Le cacao du chocolat possède d’intéressantes propriétés antioxydantes, diurétiques, antidépressives et stimulantes dont il serait dommage de se priver. Mais difficile d’en consommer en quantité sans faire exploser sa balance. Des biochimistes américains ont découvert un nouveau processus de fabrication qui permettra peut-être d’en consommer « à volonté » sans prendre le moindre gramme. Ils ont obtenu du chocolat allégé par infusion de « micro bulles » de jus de fruits. Le présence de ces bulles minuscules dans le chocolat permettrait de réduire sa teneur en graisses jusqu’à 50%.

La texture riche et veloutée du chocolat de qualité est fournie par le beurre de cacao (dans certains produits bon marché, le beurre de cacao est remplacé par d’autres graisses végétales). C'est grâce à cette matière grasse hypercalorique que le chocolat fond lentement en bouche pour notre plus grand plaisir. Selon les chercheurs, la présence de micro bulles permet de préserver cette caractéristique physique incontournable du chocolat tout en assurant sa fermeté et son « croquant ». L’infusion de jus de fruits permettrait aussi d’éviter l’apparition de poudre blanche à la surface des tablettes de chocolat lorsqu’elles sont conservées un certain temps. La même expérience a été réussie avec des micro bulles d'eau enrichie de vitamine C et de cola light.

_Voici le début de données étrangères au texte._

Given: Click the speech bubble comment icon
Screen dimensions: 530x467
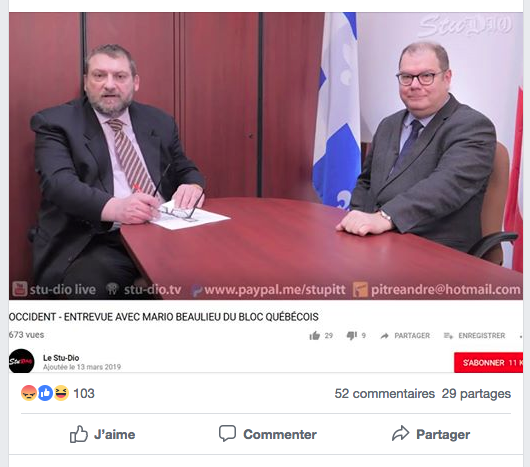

Le beurre de cacao est une matière grasse composée à 61 % d’acides gras saturés, les « mauvaises graisses » dont la surconsommation peut provoquer une prise de poids et surtout, augmenter le taux de « mauvais cholestérol » et le risque de maladies cardiovasculaires. Le nouveau processus de fabrication permettrait non seulement de produire du chocolat moins calorique, mais aussi plus « sain ».  Ses inventeurs espèrent qu’il sera adopté rapidement par les fabricants de tablettes, barres et autres fantaisies au chocolat. Ils notent aussi que l’infusion de micro bulles de jus de fruits convient à tous les types de chocolat, au lait, noir ou blanc.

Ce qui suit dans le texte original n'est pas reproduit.